Cote Basque, set for a late-winter launch, reimagines the heritage laneway space with wood-fired cooking at its heart. Dishes will draw on the flavours of the Basque country – grilled seafood, charred vegetables, and meats cooked over open flame – in a dining room that seats 100. It marks a first for McConnell, whose portfolio includes Cumulus Inc., Cutler & Co., and Supernormal, but never before a dedicated Basque grill.

Sergio’s, meanwhile, will open in June directly adjacent to Roma, a long-running Italian favourite on the CBD’s edge. The new venue expands the same operator’s footprint, adding to a cluster of new Italian-inspired spots in the city centre. Specific menu details haven’t been released, but its proximity to Roma suggests a shared commitment to polished, accessible dining.

Smith & Deli will also land in the CBD, bringing Shannon Martinez’s plant-based deli concept to a new location. Martinez, known for the influential vegan restaurant Smith & Daughters.

Broadsheet’s list names five other openings, though details remain thin at this stage. The summer of 2025-26 saw a wave of suburban launches, but this winter the action is squarely back in the city centre, with laneways and repurposed heritage spaces front and centre.

When to book and what to watch
With staggered opening dates, you can’t just walk the CBD and hit them all at once. Sergio’s opens in June, so it will be the first chance to try the new cohort. Cote Basque won’t swing its doors until late winter – meaning July or August.

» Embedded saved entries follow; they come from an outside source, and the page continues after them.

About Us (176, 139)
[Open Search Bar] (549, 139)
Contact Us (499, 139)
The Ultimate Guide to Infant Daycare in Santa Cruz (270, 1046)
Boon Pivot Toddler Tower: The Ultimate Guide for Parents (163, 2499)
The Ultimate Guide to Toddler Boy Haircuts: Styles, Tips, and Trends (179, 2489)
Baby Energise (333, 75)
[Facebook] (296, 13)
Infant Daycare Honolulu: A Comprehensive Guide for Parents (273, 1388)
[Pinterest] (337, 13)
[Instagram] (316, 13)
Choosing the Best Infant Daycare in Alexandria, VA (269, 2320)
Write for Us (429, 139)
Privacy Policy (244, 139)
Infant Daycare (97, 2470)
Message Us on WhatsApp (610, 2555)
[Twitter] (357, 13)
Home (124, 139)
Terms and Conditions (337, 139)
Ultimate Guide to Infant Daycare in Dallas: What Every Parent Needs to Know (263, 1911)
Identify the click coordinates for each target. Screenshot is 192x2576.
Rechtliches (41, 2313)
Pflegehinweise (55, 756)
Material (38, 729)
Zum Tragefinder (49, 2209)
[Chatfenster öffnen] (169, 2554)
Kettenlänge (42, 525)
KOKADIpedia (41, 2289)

Smith & Deli’s exact timeline hasn’t been locked in, but a mid-winter debut is expected.

Once bookings open, expect them to vanish quickly. New high-profile venues from operators with proven followings rarely have empty tables in their first month. If you want a seat at Cote Basque when the wood-fired grill starts running, set a calendar reminder for the week the reservation link goes live.

How to get there
All three named venues sit deep inside the CBD, where parking is tight and expensive. Tram routes along Bourke and Collins Streets drop you within a short walk of Crossley Street, Sergio’s, and the deli. Flinders Street and Melbourne Central stations are both under 10 minutes away on foot.

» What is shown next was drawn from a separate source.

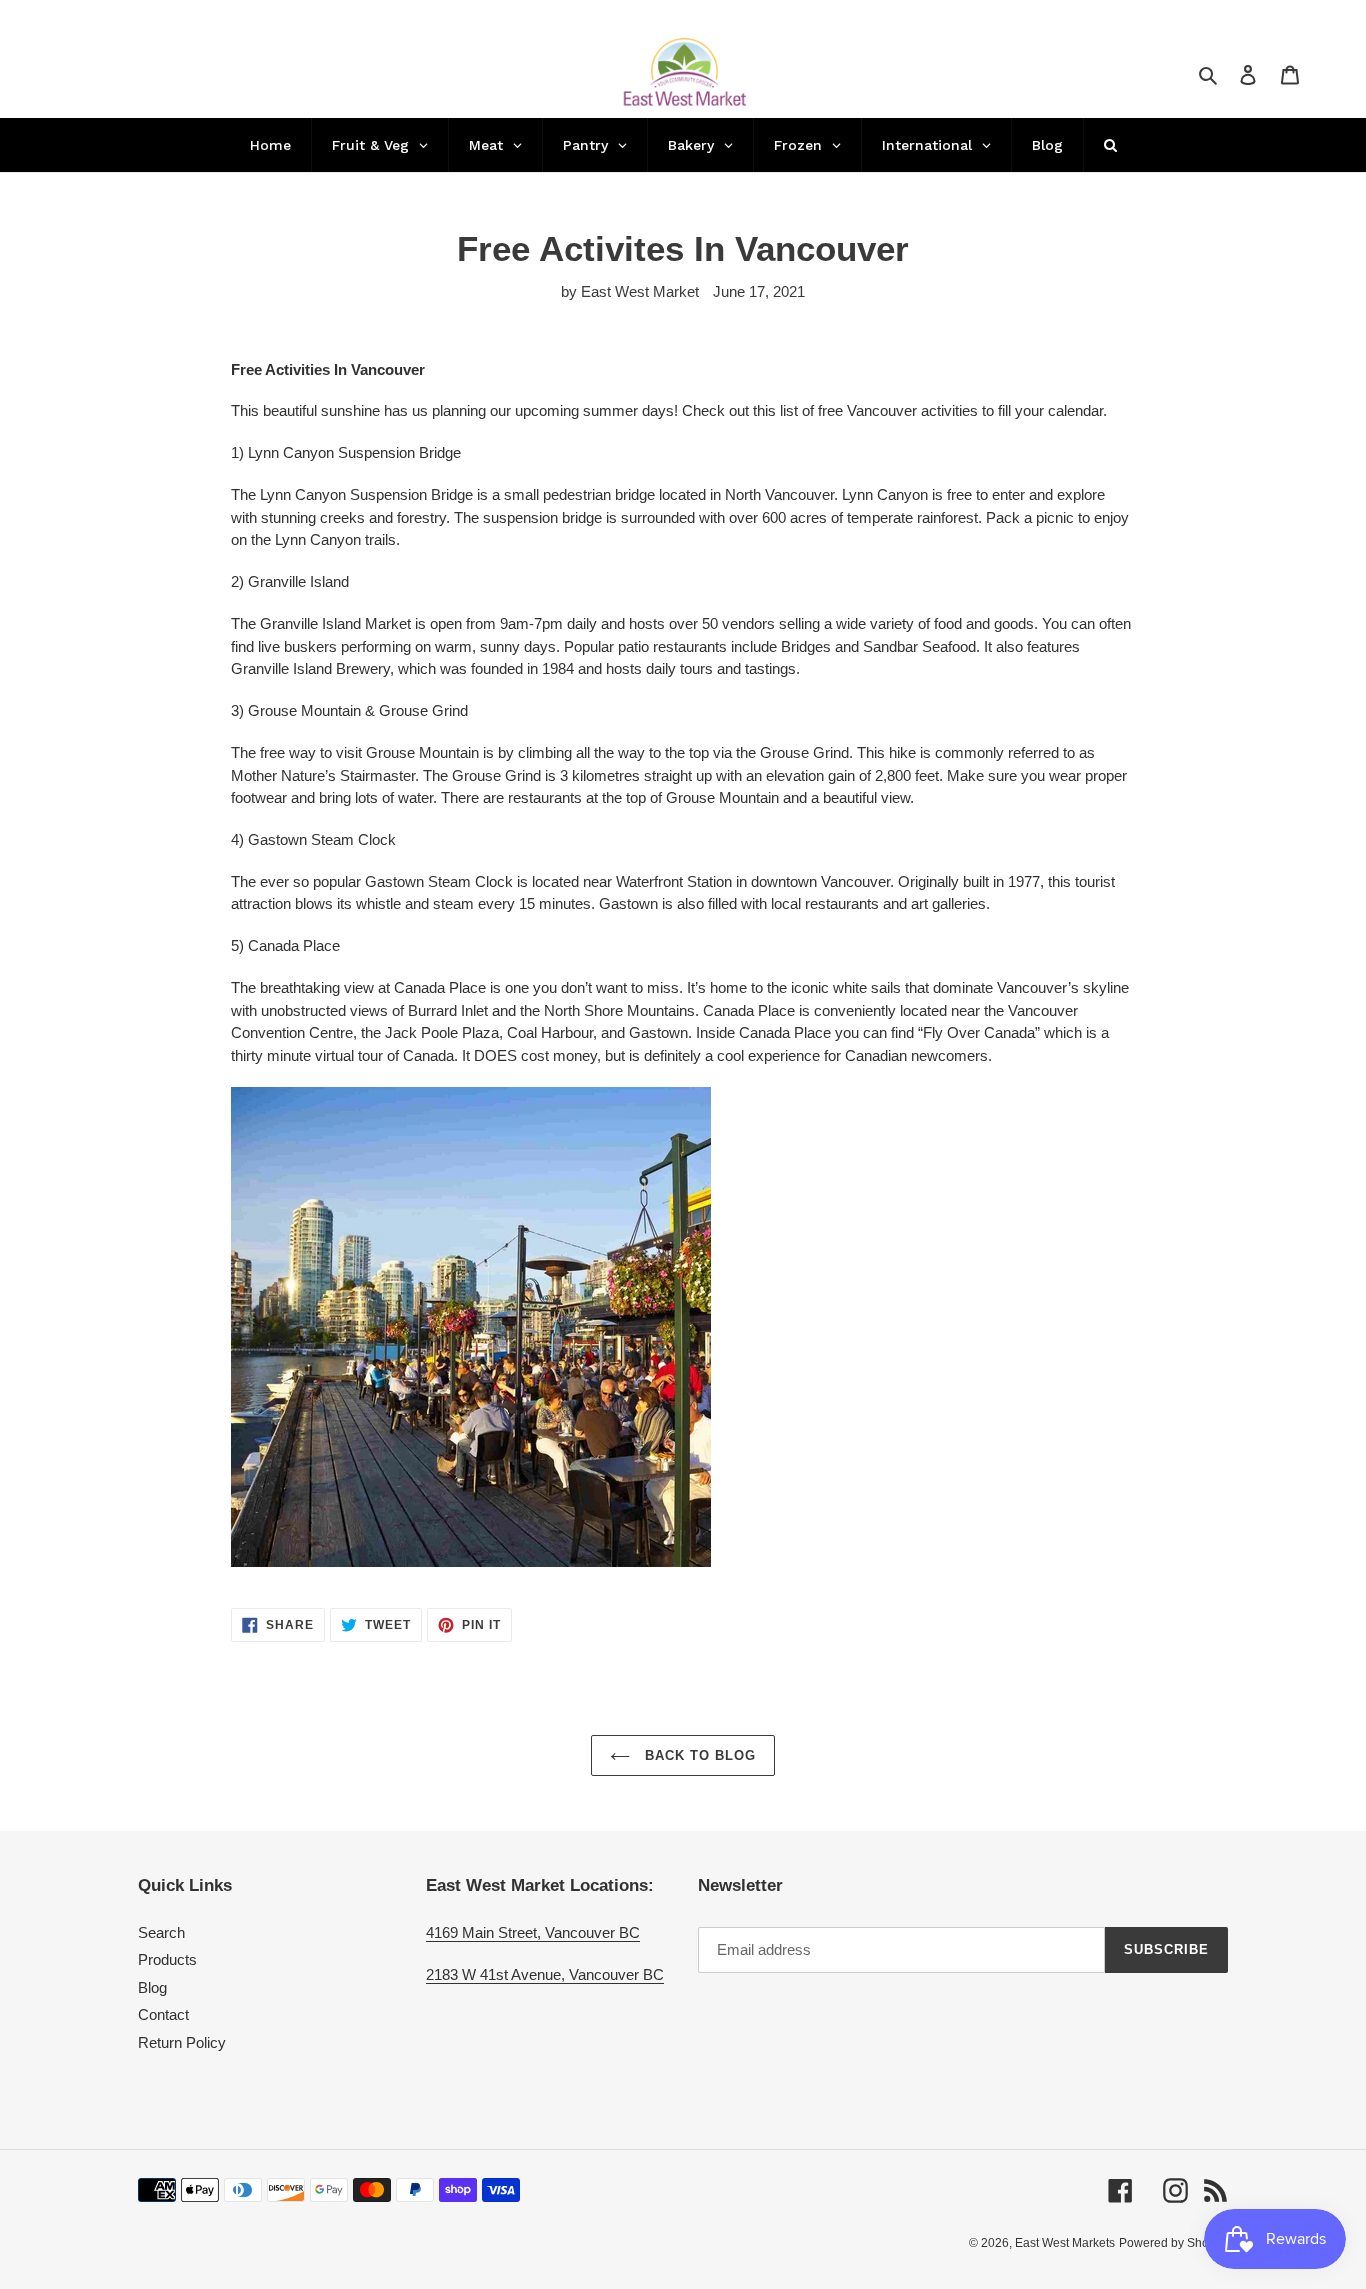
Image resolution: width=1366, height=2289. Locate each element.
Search (161, 1932)
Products (167, 1959)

While you’re in the neighbourhood
Cote Basque sits a stone’s throw from the Princess Theatre and Chinatown. Combine a meal with a show or a lap of the NGV’s winter exhibitions, or check what pop-up bars and activations are running around Federation Square during the colder months. The city’s winter energy has shifted indoors, and new dining rooms are fuelling it.

For now, the countdown is on. When the first whole fish hits the grill at 25 Crossley Street, Melbourne’s laneway dining will have a bold new chapter – one that tastes of smoke, salt, and a winter well spent.